His flying training has taught Jon Foster-Pedley that hiding mistakes is criminal. As a result, he encourages frankness in his organisation. Picture: SUPPLIED
His flying training has taught Jon Foster-Pedley that hiding mistakes is criminal. As a result, he encourages frankness in his organisation. Picture: SUPPLIED

Tell me about your work at Henley.

We build the people who build the businesses that build Africa. I have a brilliant job, working with the best of Africa's people, helping them learn about their possibilities and giving them optimism for the future in a world with plenty of difficult news daily.

The school has grown in the past six years from six to 50 full-time people, we have tripled our MBA class size (we now have 1250 MBA students on a 30-month course with us) and increased revenue by 700%.

We call ourselves a "design agency for learning", and have transformed our MBA from 30% black to 68% black, and from 20% women to 42% women.

I spend most of my day challenging and pushing for higher quality, better processes and insisting on clear thinking and using imagination. We have a frank atmosphere at Henley - we believe in candour.

What sets Henley apart?

Our strong sense of mission and purpose - and our creativity. We want to build a better South Africa by creating skills to build organisations and businesses that create real value in society; use resources smartly and creatively, and reward hard work and talent.

You have not always been an academic. How did you end up where you are today?

I've had a varied life, following my curiosities and interests. I started off with a prestigious scholarship to a military academy in the UK, training as a pilot, then studying sociology as an RAF pilot officer - a world of free thinking and radicalism that lured me to leave the RAF and live an exploratory, alternative life for a few years. I met extraordinary people and did so many things; working as a labourer, driver, chef, waiter, clerk, marquee erector, mushroom farmer and much more as I travelled and learnt about life.
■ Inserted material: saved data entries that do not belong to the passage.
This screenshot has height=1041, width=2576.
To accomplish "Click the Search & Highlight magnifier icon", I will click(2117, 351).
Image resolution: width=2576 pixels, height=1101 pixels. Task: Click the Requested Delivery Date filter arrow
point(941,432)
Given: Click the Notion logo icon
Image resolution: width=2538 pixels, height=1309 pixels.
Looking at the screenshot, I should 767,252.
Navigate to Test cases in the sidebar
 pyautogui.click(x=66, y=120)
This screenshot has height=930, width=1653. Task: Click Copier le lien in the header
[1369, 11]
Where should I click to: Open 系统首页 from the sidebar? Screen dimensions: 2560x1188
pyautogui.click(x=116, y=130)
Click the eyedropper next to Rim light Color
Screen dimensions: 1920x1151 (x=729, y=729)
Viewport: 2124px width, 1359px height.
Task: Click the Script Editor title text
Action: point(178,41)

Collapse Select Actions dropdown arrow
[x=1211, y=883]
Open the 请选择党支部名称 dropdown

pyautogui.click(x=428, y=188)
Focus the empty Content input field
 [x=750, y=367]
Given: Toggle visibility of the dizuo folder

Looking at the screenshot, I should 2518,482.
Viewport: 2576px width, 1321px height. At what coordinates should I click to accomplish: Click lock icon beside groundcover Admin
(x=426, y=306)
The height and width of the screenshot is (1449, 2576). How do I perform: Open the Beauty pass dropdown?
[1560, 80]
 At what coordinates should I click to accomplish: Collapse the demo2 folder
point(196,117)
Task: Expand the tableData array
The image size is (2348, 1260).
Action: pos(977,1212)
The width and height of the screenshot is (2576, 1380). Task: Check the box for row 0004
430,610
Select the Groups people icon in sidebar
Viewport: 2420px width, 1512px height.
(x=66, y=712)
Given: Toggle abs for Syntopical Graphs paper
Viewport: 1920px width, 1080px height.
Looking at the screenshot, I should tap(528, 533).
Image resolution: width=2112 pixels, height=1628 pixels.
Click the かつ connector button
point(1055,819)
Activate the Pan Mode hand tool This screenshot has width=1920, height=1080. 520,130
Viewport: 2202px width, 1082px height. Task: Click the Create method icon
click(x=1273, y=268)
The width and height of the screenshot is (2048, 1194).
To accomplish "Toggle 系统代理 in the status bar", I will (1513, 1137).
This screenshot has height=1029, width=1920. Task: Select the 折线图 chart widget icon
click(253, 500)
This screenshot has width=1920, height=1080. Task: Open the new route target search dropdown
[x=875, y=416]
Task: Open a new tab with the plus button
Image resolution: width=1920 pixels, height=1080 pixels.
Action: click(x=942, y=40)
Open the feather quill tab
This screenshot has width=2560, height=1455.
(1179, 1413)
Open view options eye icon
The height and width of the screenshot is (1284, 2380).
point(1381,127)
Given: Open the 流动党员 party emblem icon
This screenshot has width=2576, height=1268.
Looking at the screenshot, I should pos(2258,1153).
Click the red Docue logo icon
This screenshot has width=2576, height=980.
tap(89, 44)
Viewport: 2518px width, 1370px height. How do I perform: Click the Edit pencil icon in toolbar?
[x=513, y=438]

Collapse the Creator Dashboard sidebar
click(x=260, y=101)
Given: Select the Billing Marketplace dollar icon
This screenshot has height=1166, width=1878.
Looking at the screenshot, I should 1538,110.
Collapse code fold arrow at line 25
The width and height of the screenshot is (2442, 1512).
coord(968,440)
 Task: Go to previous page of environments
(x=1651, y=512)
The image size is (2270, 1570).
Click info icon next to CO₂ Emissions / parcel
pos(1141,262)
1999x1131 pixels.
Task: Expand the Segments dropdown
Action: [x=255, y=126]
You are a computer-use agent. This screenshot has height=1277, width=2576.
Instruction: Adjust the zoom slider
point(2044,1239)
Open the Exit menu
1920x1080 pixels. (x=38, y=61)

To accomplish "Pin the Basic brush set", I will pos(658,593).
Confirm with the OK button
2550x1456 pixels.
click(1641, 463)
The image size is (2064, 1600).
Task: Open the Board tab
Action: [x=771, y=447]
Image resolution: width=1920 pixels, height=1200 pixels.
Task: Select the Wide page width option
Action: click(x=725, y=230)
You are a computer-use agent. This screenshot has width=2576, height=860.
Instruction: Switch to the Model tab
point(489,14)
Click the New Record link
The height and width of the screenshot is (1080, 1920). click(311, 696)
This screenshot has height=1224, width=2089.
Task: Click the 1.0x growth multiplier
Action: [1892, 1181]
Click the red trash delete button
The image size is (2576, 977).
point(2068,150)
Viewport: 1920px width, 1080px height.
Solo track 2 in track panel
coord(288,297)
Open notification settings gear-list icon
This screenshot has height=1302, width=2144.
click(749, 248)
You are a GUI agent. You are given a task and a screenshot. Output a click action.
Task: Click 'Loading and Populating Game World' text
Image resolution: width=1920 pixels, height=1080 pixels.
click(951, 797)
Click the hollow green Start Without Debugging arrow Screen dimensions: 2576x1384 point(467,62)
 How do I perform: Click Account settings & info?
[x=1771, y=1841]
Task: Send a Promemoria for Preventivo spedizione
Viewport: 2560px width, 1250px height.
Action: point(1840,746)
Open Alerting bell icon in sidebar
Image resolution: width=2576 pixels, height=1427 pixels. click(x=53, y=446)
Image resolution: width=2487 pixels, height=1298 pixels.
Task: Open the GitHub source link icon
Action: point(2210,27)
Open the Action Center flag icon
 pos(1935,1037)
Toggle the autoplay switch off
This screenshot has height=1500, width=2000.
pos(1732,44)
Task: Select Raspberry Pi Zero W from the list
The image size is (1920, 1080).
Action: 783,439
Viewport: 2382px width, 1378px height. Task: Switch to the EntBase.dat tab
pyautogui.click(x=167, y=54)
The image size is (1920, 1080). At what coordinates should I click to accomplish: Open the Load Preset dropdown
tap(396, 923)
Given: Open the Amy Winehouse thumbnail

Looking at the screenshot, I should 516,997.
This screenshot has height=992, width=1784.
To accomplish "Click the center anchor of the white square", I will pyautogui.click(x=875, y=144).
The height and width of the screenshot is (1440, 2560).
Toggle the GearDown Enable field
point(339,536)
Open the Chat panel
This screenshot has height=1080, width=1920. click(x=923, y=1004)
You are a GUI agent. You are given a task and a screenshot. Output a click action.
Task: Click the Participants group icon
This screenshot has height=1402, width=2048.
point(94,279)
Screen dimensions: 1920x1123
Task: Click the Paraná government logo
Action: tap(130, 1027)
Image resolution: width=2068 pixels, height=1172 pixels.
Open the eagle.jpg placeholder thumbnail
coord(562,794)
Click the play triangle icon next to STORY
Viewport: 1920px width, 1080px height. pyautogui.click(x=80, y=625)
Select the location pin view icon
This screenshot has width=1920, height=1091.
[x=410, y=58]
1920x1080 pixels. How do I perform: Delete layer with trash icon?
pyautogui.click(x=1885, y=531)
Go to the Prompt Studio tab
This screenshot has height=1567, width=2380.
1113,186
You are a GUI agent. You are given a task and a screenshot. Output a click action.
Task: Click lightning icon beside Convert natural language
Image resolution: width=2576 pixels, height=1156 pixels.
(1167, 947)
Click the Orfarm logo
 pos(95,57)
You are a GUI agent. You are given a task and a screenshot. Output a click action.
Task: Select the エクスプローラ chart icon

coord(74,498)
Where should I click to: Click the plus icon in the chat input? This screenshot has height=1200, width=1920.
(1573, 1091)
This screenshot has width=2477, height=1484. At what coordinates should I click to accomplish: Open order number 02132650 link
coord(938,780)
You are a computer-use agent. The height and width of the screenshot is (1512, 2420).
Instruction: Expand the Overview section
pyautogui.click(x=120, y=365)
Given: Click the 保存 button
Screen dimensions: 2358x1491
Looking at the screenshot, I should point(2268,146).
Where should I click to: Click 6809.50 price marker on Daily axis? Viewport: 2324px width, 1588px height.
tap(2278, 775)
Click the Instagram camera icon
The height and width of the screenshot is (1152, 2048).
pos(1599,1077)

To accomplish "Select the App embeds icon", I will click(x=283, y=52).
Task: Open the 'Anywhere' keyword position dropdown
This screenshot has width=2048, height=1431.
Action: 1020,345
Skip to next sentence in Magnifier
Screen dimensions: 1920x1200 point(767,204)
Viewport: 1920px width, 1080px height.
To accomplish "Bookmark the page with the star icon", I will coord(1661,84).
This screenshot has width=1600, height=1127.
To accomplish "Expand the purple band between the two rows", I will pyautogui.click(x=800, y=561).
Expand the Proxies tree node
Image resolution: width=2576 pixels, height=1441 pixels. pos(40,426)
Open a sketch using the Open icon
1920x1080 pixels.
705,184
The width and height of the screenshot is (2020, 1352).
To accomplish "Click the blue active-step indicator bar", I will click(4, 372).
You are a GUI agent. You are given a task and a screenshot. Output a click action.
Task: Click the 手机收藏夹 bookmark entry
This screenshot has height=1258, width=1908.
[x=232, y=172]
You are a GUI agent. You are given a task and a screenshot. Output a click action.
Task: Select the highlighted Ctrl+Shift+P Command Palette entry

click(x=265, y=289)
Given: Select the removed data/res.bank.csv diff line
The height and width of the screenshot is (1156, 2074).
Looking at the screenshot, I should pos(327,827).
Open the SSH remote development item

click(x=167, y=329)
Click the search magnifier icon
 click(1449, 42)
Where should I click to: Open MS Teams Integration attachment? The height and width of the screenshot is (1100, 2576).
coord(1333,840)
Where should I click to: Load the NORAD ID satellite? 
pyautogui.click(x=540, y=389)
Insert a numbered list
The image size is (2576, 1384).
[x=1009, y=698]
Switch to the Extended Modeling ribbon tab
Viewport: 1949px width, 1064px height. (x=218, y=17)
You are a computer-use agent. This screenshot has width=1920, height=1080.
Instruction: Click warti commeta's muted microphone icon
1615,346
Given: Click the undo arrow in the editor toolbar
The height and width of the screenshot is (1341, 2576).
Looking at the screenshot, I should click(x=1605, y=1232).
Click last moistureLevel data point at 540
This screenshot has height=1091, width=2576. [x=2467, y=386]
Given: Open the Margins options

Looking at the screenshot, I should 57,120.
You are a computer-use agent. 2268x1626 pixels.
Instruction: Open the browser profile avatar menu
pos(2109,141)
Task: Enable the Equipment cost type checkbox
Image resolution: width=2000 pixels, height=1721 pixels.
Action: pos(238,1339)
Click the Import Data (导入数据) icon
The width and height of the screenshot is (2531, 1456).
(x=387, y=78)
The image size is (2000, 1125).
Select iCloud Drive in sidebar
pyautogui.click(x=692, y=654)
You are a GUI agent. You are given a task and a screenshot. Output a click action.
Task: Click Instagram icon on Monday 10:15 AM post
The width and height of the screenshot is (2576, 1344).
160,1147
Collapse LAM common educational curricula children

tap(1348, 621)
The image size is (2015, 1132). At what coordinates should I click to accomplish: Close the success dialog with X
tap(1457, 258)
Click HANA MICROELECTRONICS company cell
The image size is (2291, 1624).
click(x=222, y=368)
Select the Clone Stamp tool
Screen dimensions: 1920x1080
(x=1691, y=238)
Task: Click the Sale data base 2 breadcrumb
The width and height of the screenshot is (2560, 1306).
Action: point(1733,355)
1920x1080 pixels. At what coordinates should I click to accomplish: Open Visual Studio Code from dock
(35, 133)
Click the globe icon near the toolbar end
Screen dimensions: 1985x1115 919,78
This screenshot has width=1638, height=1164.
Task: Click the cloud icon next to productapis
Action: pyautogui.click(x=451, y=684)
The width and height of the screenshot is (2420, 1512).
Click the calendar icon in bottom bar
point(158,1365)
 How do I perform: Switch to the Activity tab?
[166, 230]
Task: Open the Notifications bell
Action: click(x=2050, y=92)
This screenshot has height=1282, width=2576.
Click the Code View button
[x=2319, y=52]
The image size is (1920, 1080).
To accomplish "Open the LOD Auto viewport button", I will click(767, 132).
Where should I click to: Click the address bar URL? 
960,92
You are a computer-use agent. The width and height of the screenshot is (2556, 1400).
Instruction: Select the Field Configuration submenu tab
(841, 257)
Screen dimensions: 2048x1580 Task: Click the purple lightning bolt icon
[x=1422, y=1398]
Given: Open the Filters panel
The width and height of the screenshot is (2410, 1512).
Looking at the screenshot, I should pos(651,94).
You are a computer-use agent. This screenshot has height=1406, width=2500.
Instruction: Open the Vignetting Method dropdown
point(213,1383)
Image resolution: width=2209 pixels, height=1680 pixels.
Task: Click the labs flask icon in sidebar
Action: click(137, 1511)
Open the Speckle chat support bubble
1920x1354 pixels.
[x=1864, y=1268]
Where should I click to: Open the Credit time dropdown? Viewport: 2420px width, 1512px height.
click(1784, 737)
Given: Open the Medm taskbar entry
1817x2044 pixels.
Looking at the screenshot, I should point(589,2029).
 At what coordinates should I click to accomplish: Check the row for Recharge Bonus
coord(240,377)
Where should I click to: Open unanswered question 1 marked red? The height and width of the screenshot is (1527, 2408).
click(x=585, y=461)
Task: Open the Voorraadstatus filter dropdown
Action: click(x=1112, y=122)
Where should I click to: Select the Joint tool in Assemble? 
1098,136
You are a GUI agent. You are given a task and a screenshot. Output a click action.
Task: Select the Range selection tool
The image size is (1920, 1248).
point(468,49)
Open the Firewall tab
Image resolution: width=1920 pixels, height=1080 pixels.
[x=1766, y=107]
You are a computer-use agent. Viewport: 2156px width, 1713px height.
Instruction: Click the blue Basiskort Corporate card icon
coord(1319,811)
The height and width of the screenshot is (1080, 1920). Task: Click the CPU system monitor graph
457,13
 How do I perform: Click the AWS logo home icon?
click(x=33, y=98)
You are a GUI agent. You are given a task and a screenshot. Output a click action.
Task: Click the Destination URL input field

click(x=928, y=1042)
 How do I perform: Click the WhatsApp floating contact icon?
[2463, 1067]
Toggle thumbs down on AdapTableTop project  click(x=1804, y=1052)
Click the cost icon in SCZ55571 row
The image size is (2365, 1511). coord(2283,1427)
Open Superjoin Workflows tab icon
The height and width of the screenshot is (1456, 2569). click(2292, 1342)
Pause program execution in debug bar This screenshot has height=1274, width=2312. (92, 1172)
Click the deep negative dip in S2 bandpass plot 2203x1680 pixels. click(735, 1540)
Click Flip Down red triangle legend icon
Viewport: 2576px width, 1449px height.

After some time practising eastern religions and meditation, I returned to the mainstream. I became a flying instructor and commercial pilot, in Scotland, moved to South Africa as a bush pilot and then became an airline pilot and captain.

I joined Henley in 2011 as dean.

What about being a pilot has helped you be a better dean and director?

The first is simply the need to take initiative, see the big picture and get things done. In aviation, you have to make sound decisions, or die. The second is aviation's systematic and open attitude towards error, failure and learning. Making a mistake isn't the biggest problem - hiding mistakes is criminal. You are forced to share information, mistakes and problems openly and fast, taking full accountability so that others can learn, disasters can be averted and the system becomes safer for all.

What is your favourite thing at work?

Building the business so we can take exceptional, empowering learning to more people so they can find their mojo.

And least favourite thing?

Sitting at a desk all day. Meetings with pedestrian thinking and timid initiatives. And doing that necessary but difficult leadership task of occasionally asking people to find another organisation to work for.

What is the best a career advice you have received?

It's a toss-up between: "All power is assumed, not given" and: "If you are not being threatened with being fired at least twice a year, you're not doing your job."